Councilor Cannon in resubmitting his proposal wrote it is time to “recognizes the complexity of this matter within our community and seeks a solution which allows family freedom and flexibility, but prevents an unauthorized marketplace of illegal apartment.”

Older adults are among the largest segment of Framingham’s growing population.

There are families in this community who want their elderly parents to stay with them, said Cannon to SOURCE on Monday.

But under the current laws in the City, these parents can stay within them but they can not have a stove or a full-size refrigerator, explained Councilor Cannon.

The District 4 Councilor, who has served on the City Council since January 1, 2018, said other cities have allowed “in-law apartments” and found ways to manage them.

Under the City’s current zoning laws, in-law apartments are technically banned, unless through a special permit in certain districts only.

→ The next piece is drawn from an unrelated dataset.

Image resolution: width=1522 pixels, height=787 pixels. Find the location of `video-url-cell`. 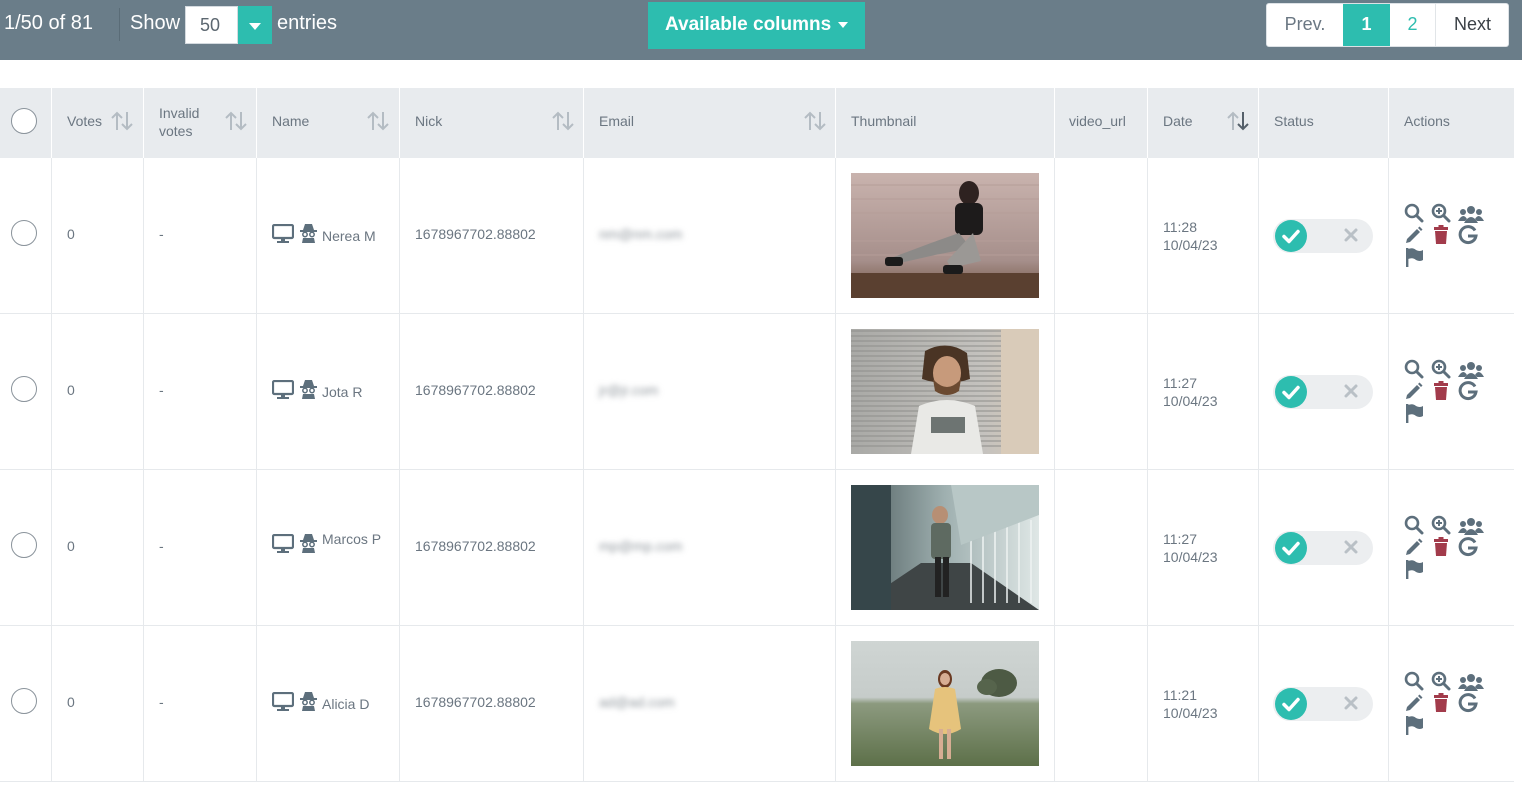

video-url-cell is located at coordinates (1102, 392).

Below is the draft ordinance proposed by Councilor Cannon in November 2018:

PURPOSE
a. To add a new section to the Zoning Bylaw entitled Accessory Dwelling Units to allow, only by special permit, the creation of an accessory unit within a single-family dwelling, limited to _ bedrooms and _ square feet, for occupancy by family members who have some dependency for special housing needs due to age, mental or physical health, personal care requirements, or economic factors; or by others such as
nurses or nannies who occupy the accessory living area to facilitate providing direct care to a family member of the owner that resides in the dwelling.

DEFINITIIONS
a. ACCESSORY DWELLING UNIT: A separate housekeeping unit, complete with its own sleeping, cooking and sanitary facilities, that is substantially contained within the structure of a single family dwelling but functions as a separate unit.

ACCESSORY STRUCTURES
a. ACCESSORY DWELLING UNITS: One (1) accessory dwelling unit may be permitted by special permit of the Zoning Board of Appeals in all residential districts subject
to the following conditions:
b. The owner(s) of the dwelling in which the accessory dwelling unit is located shall occupy one of the dwelling units.
c. Either the occupants of both units shall be related by blood, adoption, or marriage, or one of the units shall be occupied by an individual hired to provide medical assistance, custodial care, or child care to one or more individuals in the other unit. When the dwelling is sold, or when the need for such care ceases, the dwelling shall revert to single family use, and the accessory dwelling unit may not be reoccupied unless a new special permit is obtained from the Zoning Board of Appeals.
d. The design of the accessory dwelling unit shall be such that the appearance of the building remains that of a one-family residence. Any new entrances or additions shall be located on the side or rear of the building and shall not increase the floor area of the dwelling by more than ten percent (10%). Additions shall not be permitted on any lot not conforming to the minimum lot size or yard setback requirements of the district where the building is located, nor shall any new nonconformance be created by any additions.
e. The accessory dwelling unit shall be clearly secondary in nature to the principal dwelling, and it shall not exceed six hundred (600) square feet in area.
f. The one accessory dwelling unit permitted per dwelling may be created in an attached or detached garage existing on the date of adoption of this by-law.
g. If the lot is not connected to public sewer, prior to obtaining a building permit, the Board of Health or Inspectional Services shall certify that the septic system is in compliance with Title 5 of the State Environmental Code and the Board of Health/Inspectional Services regulations.
h. There shall be no more than __ bedroom(s) in an accessory dwelling unit.
i. The Zoning Board of Appeals may require more stringent or other appropriate conditions in order to protect the public health and safety and the single family character of the neighborhood. The Board may allow deviation from the above conditions where necessary to install features that facilitate use by disabled persons.